Suivant jugement du 8 novembre 2021, le juge des contentieux de la protection du tribunal judiciaire de Pontoise a constaté la résiliation du bail au 18 janvier 2021, condamné M. [H] au paiement de la somme de 10 935 euros au titre des loyers impayés arrêtés à l’échéance de septembre 2021 inclusivement, suspendu les effets de la clause résolutoire et autorisé M. [H] à se libérer de sa dette par des versements mensuels de 100 euros jusqu’à la décision à intervenir de la commission, autorisé son expulsion à défaut de respect desdits délais.
M. [H] ne s’est pas expliqué sur ces impayés qui ont débuté six mois seulement après la conclusion du bail et n’ont cessé de s’aggraver jusqu’au jugement de résiliation du 18 janvier 2021, et ce alors que sa situation financière devait lui permettre de régler son loyer.
Si M. [H] a par la suite effectué des règlements qui ont permis de diminuer légèrement sa dette locative, ceux-ci ont été irréguliers et toujours partiels ne couvrant pas le montant du loyer et le montant de la mensualité de remboursement de la dette mise à sa charge, de 100 euros par le jugement précité, de 893,99 euros par la commission, de 904,01 euros par le jugement dont appel et ce alors qu’il dispose d’une capacité de remboursement évaluée depuis septembre 2022 à la somme mensuelle de 931 euros.
En outre, il s’est maintenu dans les lieux loués jusqu’en juillet 2024, sans régler toutes les sommes dues et sans justifier de recherches d’un autre logement .
Enfin, force est de constater que depuis son expulsion, M. [H] s’est rendu de fait injoignable, ne résidant pas à l’adresse qu’il a communiquée comme étant la sienne.
Cette créance locative représentant plus de 20% de l’endettement total, la mauvaise foi de M. [H] est ainsi établie de sorte que, par infirmation du jugement entrepris, celui-ci sera dit irrecevable au bénéfice de la procédure.

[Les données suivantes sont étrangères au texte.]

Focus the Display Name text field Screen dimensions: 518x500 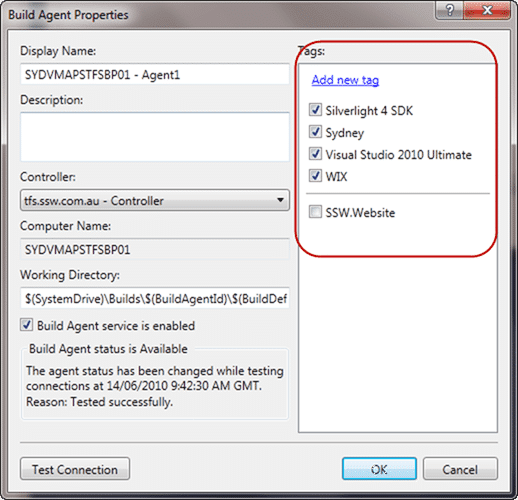click(x=155, y=74)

Dans ces conditions, il n’y a pas lieu de fixer la créance des époux [T] [O], la fixation du passif n’étant faite que pour les besoins de la procédure de surendettement, et encore moins de 'donner acte', les décisions de donner acte étant dépourvues de caractère juridictionnel et n’étant pas susceptibles de conférer un droit à la partie qui l’a requis et obtenu.
Partie succombante à l’instance, M. [H] sera condamné aux dépens et devra payer à M. et Mme [T] [O] la somme de 1 000 euros au titre de l’article 700 du code de procédure civile.
PAR CES MOTIFS
Statuant publiquement, et par arrêt réputé contradictoire,
Infirme le jugement rendu le 6 novembre 2023 par le juge des contentieux de la protection du tribunal judiciaire de Pontoise sauf en ce qu’il a déclaré le recours recevable,
Statuant de nouveau et y ajoutant,
Dit M. [B] [H] irrecevable au bénéfice de la procédure de traitement des situations de surendettement des particuliers,
Condamne M. [B] [H] à régler les dépens d’appel et à payer à M. [V] [T] [O] et Mme [L] [E] épouse [T] [O] la somme de1 000 euros au titre de l’article 700 du code de procédure civile,
Dit que le présent arrêt sera notifié par le greffe à chacune des parties par lettre recommandée avec avis de réception et que copie en sera adressée à la [12].
— prononcé publiquement par mise à disposition de l’arrêt au greffe de la cour, les parties en ayant été préalablement avisées dans les conditions prévues au deuxième alinéa de l’article 450 du code de procédure civile.
— signé par Madame Isabelle CHESNOT, présidente, et par Madame Virginie DE OLIVEIRA, faisant fonction de greffière, à laquelle la minute de la décision a été remise par le magistrat signataire.